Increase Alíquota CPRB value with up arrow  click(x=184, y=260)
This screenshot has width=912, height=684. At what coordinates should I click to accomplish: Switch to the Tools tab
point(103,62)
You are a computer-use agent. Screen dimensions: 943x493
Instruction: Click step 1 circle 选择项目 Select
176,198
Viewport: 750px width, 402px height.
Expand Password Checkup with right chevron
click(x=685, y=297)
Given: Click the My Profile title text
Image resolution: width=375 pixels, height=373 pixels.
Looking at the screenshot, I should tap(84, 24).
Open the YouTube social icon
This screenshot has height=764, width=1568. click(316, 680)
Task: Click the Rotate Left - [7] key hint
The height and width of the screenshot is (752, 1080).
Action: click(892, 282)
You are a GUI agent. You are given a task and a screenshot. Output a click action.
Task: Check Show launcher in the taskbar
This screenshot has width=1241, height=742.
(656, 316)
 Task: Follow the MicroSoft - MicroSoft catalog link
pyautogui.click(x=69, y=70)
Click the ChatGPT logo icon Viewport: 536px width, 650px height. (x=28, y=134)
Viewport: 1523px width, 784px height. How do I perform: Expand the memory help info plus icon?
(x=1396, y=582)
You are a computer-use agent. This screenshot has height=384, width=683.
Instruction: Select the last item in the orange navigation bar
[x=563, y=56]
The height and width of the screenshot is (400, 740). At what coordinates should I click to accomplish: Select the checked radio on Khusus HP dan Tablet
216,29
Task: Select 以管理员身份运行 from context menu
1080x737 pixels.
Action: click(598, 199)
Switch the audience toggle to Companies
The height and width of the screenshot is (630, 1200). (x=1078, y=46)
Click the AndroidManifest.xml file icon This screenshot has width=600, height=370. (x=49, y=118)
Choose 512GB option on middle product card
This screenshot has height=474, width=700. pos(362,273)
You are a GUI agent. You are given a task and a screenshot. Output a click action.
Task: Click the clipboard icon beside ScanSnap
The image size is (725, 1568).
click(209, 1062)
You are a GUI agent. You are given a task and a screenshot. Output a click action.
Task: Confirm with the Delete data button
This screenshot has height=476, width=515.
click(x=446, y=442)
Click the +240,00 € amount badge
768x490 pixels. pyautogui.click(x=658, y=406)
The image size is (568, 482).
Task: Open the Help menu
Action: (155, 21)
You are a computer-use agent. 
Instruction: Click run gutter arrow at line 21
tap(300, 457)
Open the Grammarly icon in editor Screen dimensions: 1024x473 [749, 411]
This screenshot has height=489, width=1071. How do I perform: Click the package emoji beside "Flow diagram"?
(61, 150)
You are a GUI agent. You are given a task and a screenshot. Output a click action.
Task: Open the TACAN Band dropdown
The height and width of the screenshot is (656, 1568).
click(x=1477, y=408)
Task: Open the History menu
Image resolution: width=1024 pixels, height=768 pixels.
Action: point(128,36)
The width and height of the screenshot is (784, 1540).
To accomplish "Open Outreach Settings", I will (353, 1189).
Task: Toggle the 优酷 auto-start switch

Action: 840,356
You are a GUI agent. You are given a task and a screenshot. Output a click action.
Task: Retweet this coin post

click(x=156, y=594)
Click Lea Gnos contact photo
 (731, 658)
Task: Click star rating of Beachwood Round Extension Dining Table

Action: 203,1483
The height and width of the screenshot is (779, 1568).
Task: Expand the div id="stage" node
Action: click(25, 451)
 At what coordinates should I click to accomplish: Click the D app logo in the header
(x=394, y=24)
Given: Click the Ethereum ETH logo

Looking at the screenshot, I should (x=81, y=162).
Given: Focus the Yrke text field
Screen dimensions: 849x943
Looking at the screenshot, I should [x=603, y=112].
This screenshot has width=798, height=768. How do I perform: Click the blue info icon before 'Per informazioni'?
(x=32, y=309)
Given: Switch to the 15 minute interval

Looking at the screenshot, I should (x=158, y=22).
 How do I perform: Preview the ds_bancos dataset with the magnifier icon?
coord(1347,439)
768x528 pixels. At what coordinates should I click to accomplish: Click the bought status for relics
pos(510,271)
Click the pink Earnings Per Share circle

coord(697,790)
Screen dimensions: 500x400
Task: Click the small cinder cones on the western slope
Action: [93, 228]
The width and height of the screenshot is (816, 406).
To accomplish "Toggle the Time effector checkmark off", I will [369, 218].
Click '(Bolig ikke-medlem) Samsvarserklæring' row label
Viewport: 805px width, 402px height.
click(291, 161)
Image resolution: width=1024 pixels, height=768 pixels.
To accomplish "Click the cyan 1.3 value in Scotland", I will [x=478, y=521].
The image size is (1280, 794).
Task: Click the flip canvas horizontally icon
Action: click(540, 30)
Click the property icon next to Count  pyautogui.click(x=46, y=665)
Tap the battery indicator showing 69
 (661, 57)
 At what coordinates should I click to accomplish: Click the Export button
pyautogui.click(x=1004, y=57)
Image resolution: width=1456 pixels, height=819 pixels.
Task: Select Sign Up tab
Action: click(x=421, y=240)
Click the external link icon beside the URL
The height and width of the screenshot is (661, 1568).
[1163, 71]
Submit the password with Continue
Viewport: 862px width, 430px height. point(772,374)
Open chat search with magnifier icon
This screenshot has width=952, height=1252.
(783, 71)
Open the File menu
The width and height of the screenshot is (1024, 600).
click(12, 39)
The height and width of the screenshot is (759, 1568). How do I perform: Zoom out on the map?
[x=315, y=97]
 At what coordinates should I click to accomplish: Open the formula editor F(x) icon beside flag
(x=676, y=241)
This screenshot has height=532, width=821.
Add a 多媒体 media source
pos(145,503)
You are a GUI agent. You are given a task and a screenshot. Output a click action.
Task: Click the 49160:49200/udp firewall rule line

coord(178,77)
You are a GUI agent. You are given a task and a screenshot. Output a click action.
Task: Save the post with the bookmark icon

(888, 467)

GOAL OF THE EXERCISE: Each entry above is to be transcribed without alteration.

PROBLEM SOLUTION:
Increase Alíquota CPRB value with up arrow  click(x=184, y=260)
This screenshot has width=912, height=684. At what coordinates should I click to accomplish: Switch to the Tools tab
point(103,62)
You are a computer-use agent. Screen dimensions: 943x493
Instruction: Click step 1 circle 选择项目 Select
176,198
Viewport: 750px width, 402px height.
Expand Password Checkup with right chevron
click(x=685, y=297)
Given: Click the My Profile title text
Image resolution: width=375 pixels, height=373 pixels.
Looking at the screenshot, I should tap(84, 24).
Open the YouTube social icon
This screenshot has height=764, width=1568. click(316, 680)
Task: Click the Rotate Left - [7] key hint
The height and width of the screenshot is (752, 1080).
Action: click(892, 282)
You are a GUI agent. You are given a task and a screenshot. Output a click action.
Task: Check Show launcher in the taskbar
This screenshot has width=1241, height=742.
(656, 316)
 Task: Follow the MicroSoft - MicroSoft catalog link
pyautogui.click(x=69, y=70)
Click the ChatGPT logo icon Viewport: 536px width, 650px height. (x=28, y=134)
Viewport: 1523px width, 784px height. How do I perform: Expand the memory help info plus icon?
(x=1396, y=582)
You are a computer-use agent. This screenshot has height=384, width=683.
Instruction: Select the last item in the orange navigation bar
[x=563, y=56]
The height and width of the screenshot is (400, 740). At what coordinates should I click to accomplish: Select the checked radio on Khusus HP dan Tablet
216,29
Task: Select 以管理员身份运行 from context menu
1080x737 pixels.
Action: click(598, 199)
Switch the audience toggle to Companies
The height and width of the screenshot is (630, 1200). (x=1078, y=46)
Click the AndroidManifest.xml file icon This screenshot has width=600, height=370. (x=49, y=118)
Choose 512GB option on middle product card
This screenshot has height=474, width=700. pos(362,273)
You are a GUI agent. You are given a task and a screenshot. Output a click action.
Task: Click the clipboard icon beside ScanSnap
The image size is (725, 1568).
click(209, 1062)
You are a GUI agent. You are given a task and a screenshot. Output a click action.
Task: Confirm with the Delete data button
This screenshot has height=476, width=515.
click(x=446, y=442)
Click the +240,00 € amount badge
768x490 pixels. pyautogui.click(x=658, y=406)
The image size is (568, 482).
Task: Open the Help menu
Action: (155, 21)
You are a computer-use agent. 
Instruction: Click run gutter arrow at line 21
tap(300, 457)
Open the Grammarly icon in editor Screen dimensions: 1024x473 [749, 411]
This screenshot has height=489, width=1071. How do I perform: Click the package emoji beside "Flow diagram"?
(61, 150)
You are a GUI agent. You are given a task and a screenshot. Output a click action.
Task: Open the TACAN Band dropdown
The height and width of the screenshot is (656, 1568).
click(x=1477, y=408)
Task: Open the History menu
Image resolution: width=1024 pixels, height=768 pixels.
Action: point(128,36)
The width and height of the screenshot is (784, 1540).
To accomplish "Open Outreach Settings", I will (353, 1189).
Task: Toggle the 优酷 auto-start switch

Action: 840,356
You are a GUI agent. You are given a task and a screenshot. Output a click action.
Task: Retweet this coin post

click(x=156, y=594)
Click Lea Gnos contact photo
 (731, 658)
Task: Click star rating of Beachwood Round Extension Dining Table

Action: 203,1483
The height and width of the screenshot is (779, 1568).
Task: Expand the div id="stage" node
Action: click(25, 451)
 At what coordinates should I click to accomplish: Click the D app logo in the header
(x=394, y=24)
Given: Click the Ethereum ETH logo

Looking at the screenshot, I should (x=81, y=162).
Given: Focus the Yrke text field
Screen dimensions: 849x943
Looking at the screenshot, I should [x=603, y=112].
This screenshot has width=798, height=768. How do I perform: Click the blue info icon before 'Per informazioni'?
(x=32, y=309)
Given: Switch to the 15 minute interval

Looking at the screenshot, I should (x=158, y=22).
 How do I perform: Preview the ds_bancos dataset with the magnifier icon?
coord(1347,439)
768x528 pixels. At what coordinates should I click to accomplish: Click the bought status for relics
pos(510,271)
Click the pink Earnings Per Share circle

coord(697,790)
Screen dimensions: 500x400
Task: Click the small cinder cones on the western slope
Action: [93, 228]
The width and height of the screenshot is (816, 406).
To accomplish "Toggle the Time effector checkmark off", I will [369, 218].
Click '(Bolig ikke-medlem) Samsvarserklæring' row label
Viewport: 805px width, 402px height.
click(291, 161)
Image resolution: width=1024 pixels, height=768 pixels.
To accomplish "Click the cyan 1.3 value in Scotland", I will [x=478, y=521].
The image size is (1280, 794).
Task: Click the flip canvas horizontally icon
Action: click(540, 30)
Click the property icon next to Count  pyautogui.click(x=46, y=665)
Tap the battery indicator showing 69
 (661, 57)
 At what coordinates should I click to accomplish: Click the Export button
pyautogui.click(x=1004, y=57)
Image resolution: width=1456 pixels, height=819 pixels.
Task: Select Sign Up tab
Action: click(x=421, y=240)
Click the external link icon beside the URL
The height and width of the screenshot is (661, 1568).
[1163, 71]
Submit the password with Continue
Viewport: 862px width, 430px height. point(772,374)
Open chat search with magnifier icon
This screenshot has width=952, height=1252.
(783, 71)
Open the File menu
The width and height of the screenshot is (1024, 600).
click(12, 39)
The height and width of the screenshot is (759, 1568). How do I perform: Zoom out on the map?
[x=315, y=97]
 At what coordinates should I click to accomplish: Open the formula editor F(x) icon beside flag
(x=676, y=241)
This screenshot has height=532, width=821.
Add a 多媒体 media source
pos(145,503)
You are a GUI agent. You are given a task and a screenshot. Output a click action.
Task: Click the 49160:49200/udp firewall rule line

coord(178,77)
You are a GUI agent. You are given a task and a screenshot. Output a click action.
Task: Save the post with the bookmark icon

(888, 467)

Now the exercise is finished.